Putin y el Papa Francisco llegarían a temblar ante el liderazgo de nuestro bendito jefe. Incluso el presidente de Corea del Norte. El amigo Berlusconi, añorante de tiempos mejores, empezó su declive y se vio desplazado como líder mundial de la derecha por el sucesor de quien le invitó a una boda de El Escorial, mejor que las de Camacho en El Quijote.

Hasta que pronto, un medio madrileño (pero “mundial”) descubrió que esa palabra, “liderazgo”, Obama la repetía a todos los que iban a verle. Les decía “¡líder!”, como les podía decir “my brother”. Pero aquí estábamos entusiasmados. La única preocupación del piloto Rajoy, la prima de riesgo, descendió unas centésimas y los acólitos se sintieron más felices que los enanitos cuando Blancanieves fue besada y resucitó.

Lleno de emoción a su regreso, nuestro líder Mariano, en un arrebato cósmico, exclamó en Yuste (donde empezaría a morir el imperio): “Tendremos un mañana colmado de días azules y soleados”. Impresionante. Era Antonio Machado quien dijo eso pero Mariano, leyéndolo en un discurso preparado (en el Marca no venía), lo diría citando al portugués Pessoa (allí estaba el anfitrión de las Azores que no salió en la horrible foto y que sigue y sigue): “No sé lo que traerá el mañana”.

Tras esa retórica falsa, nuestro supremo líder, Mariano, se dejó el plasma y su cobardía y siguió hace escasos días el consejo del nefasto gurú al que obedece, como su antecesor hacía. Tras el mensaje navideño del nuevo monarca donde éste reconoció que hay españoles que lo están pasando mal, él, Mariano, compareció en televisión donde no admitió esa evidencia dicha por el rey Felipe. También nos desveló que sabía ya lo que el futuro nos depararía. Era el cuento de Alicia donde lo irreal y el disparate generan surrealismo.

Al día siguiente de los Inocentes, como una prolongación de la broma, en una estudiada y falsa telegenia, menos creíble que el show humorístico de José Mota, quiso trasmitir una apariencia de aplomo. Sólo lo superaba la falsedad de la impostura de gestos estudiados, la firmeza en el paso o el dedo designando al periodista amigo elegido para preguntar y una sucesión de mentiras repetidas.
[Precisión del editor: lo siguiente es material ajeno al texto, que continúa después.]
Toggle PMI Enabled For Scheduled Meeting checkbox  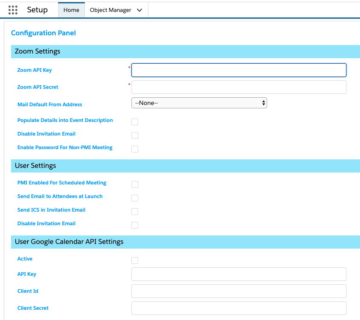(135, 184)

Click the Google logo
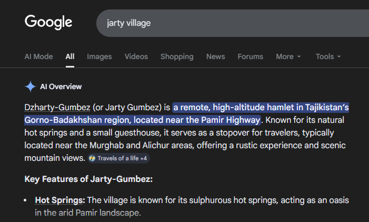pos(48,22)
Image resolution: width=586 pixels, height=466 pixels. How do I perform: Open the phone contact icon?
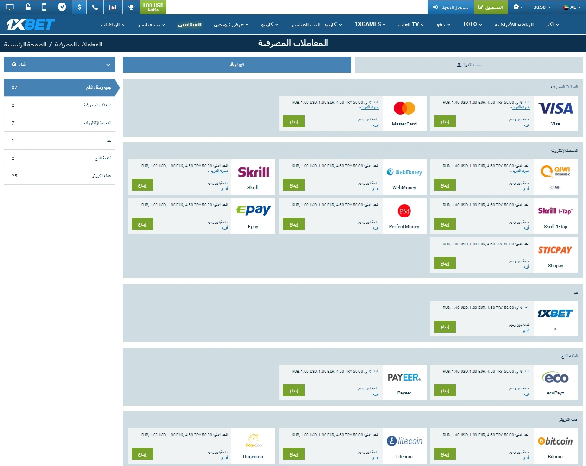click(96, 7)
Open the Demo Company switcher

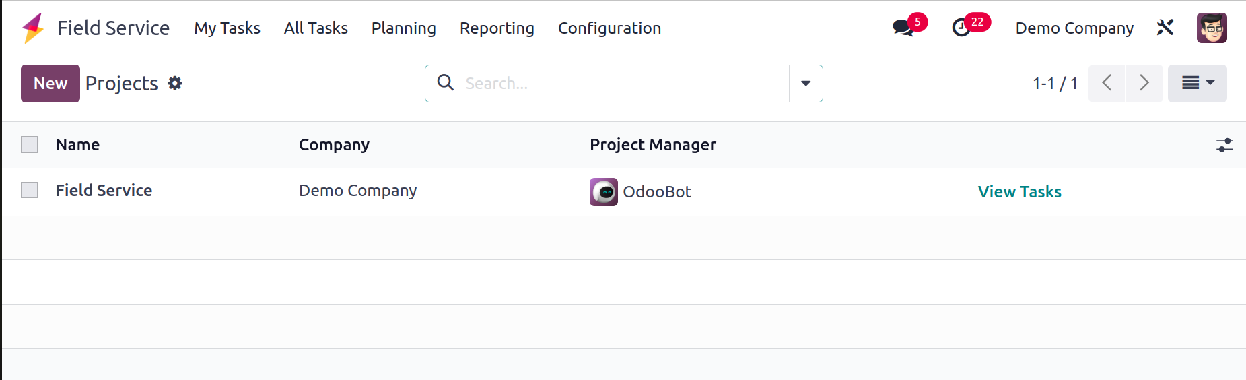1074,28
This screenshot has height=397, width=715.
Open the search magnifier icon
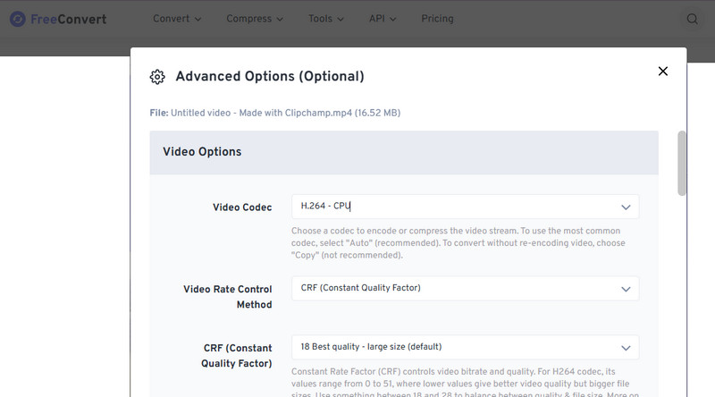[692, 19]
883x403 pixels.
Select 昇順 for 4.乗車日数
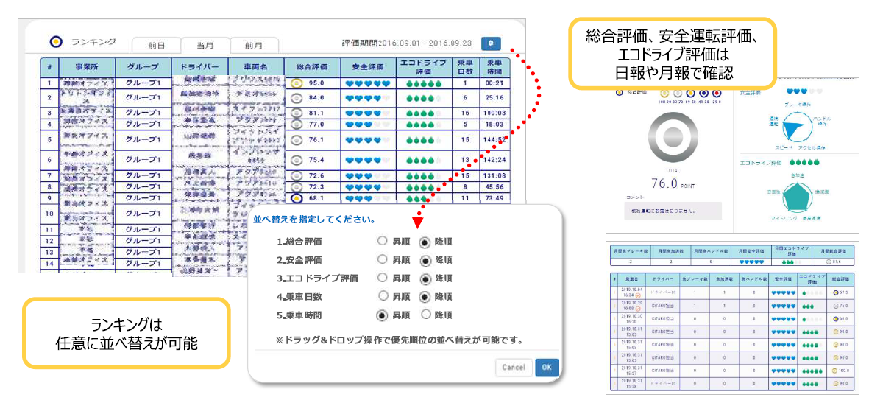click(382, 295)
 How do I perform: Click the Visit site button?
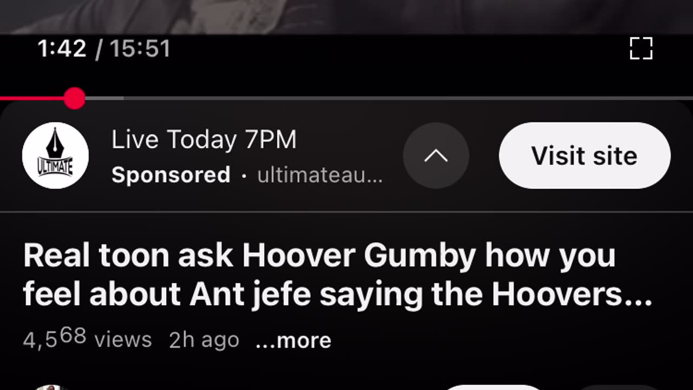pos(585,155)

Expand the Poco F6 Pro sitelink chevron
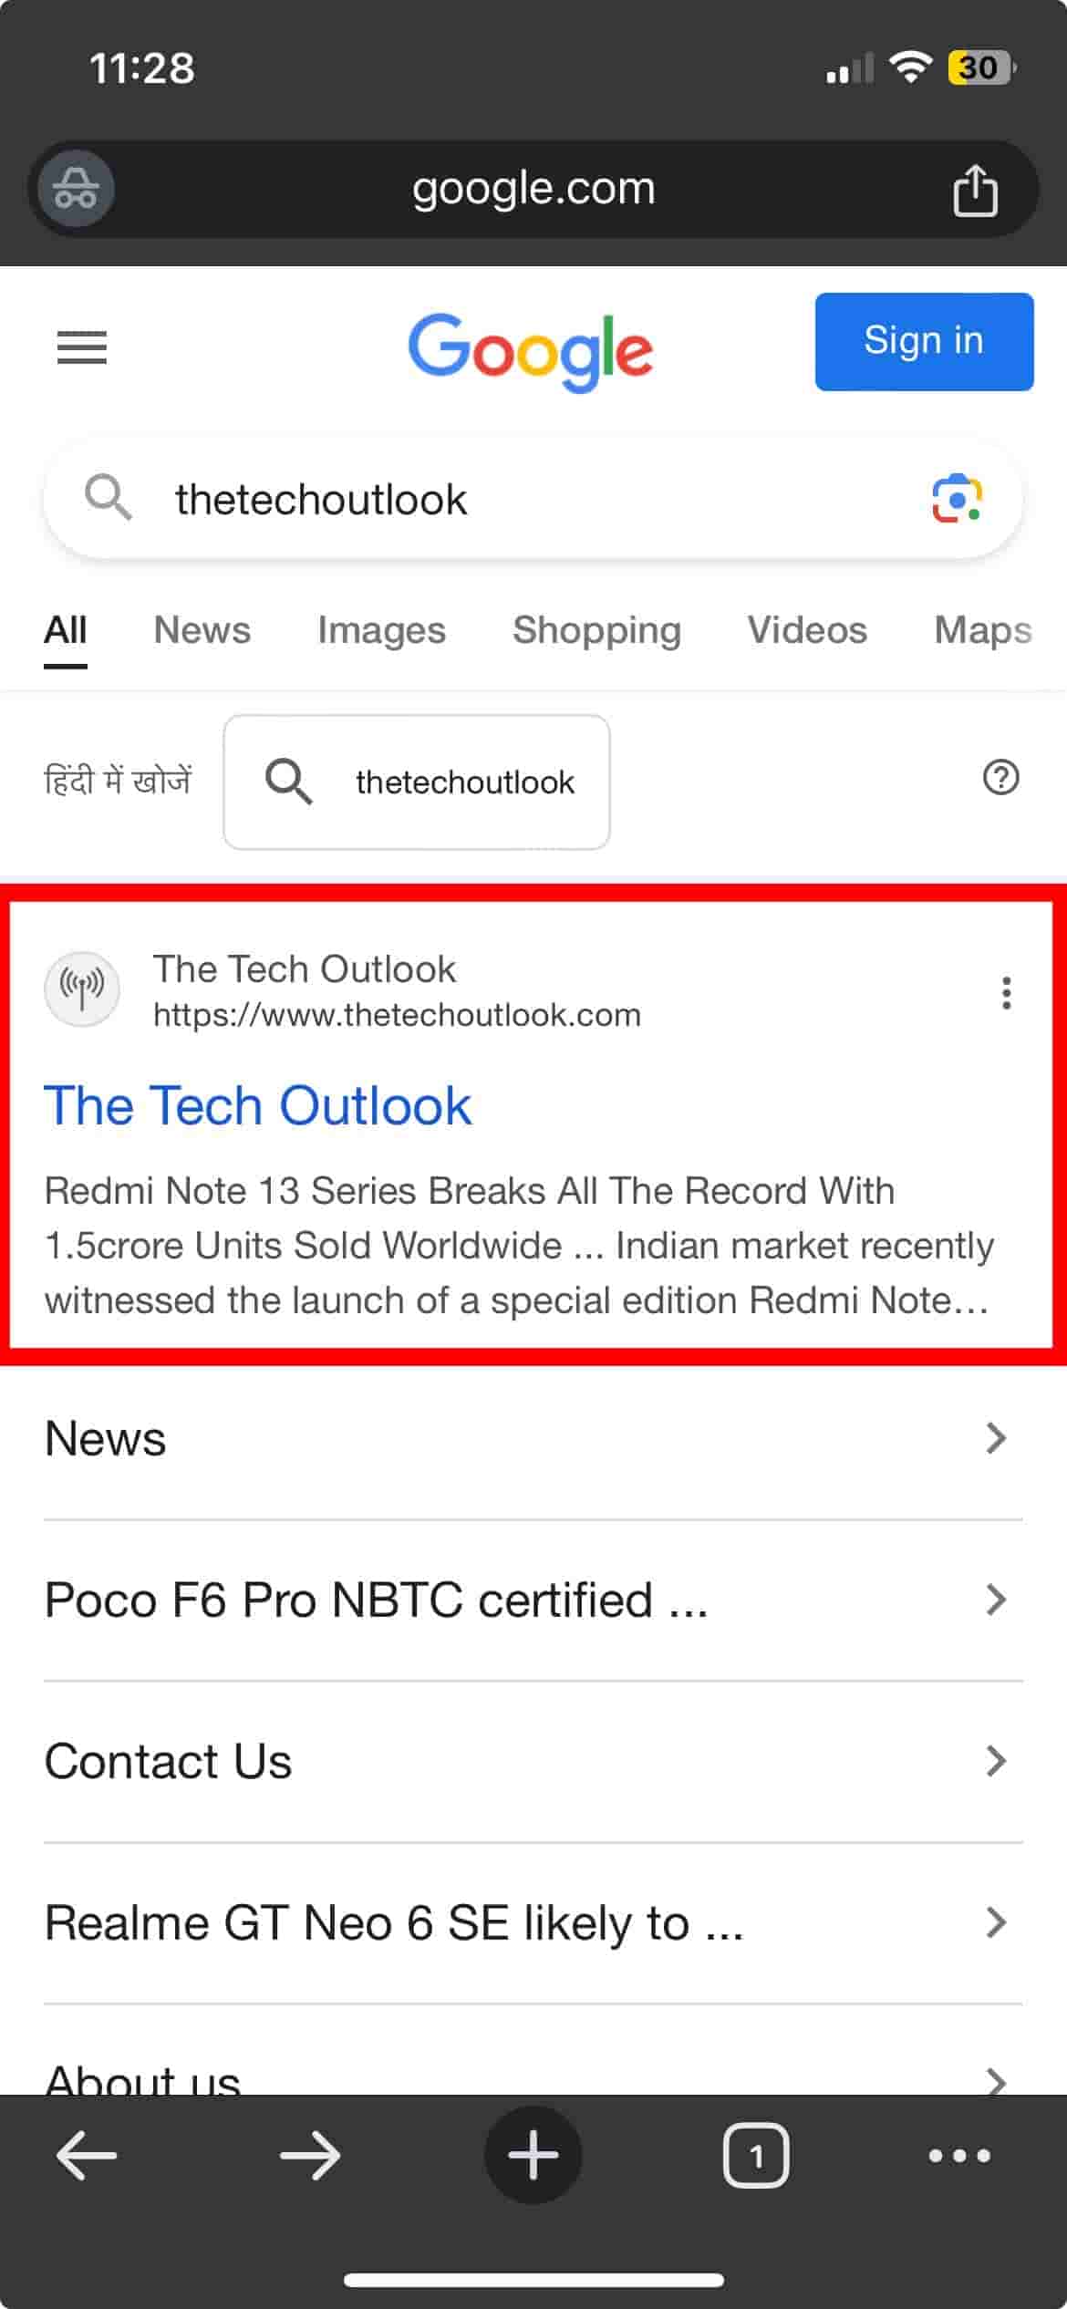click(x=996, y=1600)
Nos dijo algo no poético, sino propio de la literatura de ficción en una catarata absoluta de autoelogios que ni Mourinho supera.

Los españoles sí que lo sabemos: queremos a alguien a quien no le dé un golpe de viento en Moncloa y no se trastorne aún más. Que no nos digan tantísmas tonterías y se crean humanos. Que no nos consideren como idiotas cuando los únicos son ellos, los que levitan. Elijamos al siguiente con más sensatez pues acaso algo de la idiotez es nuestra.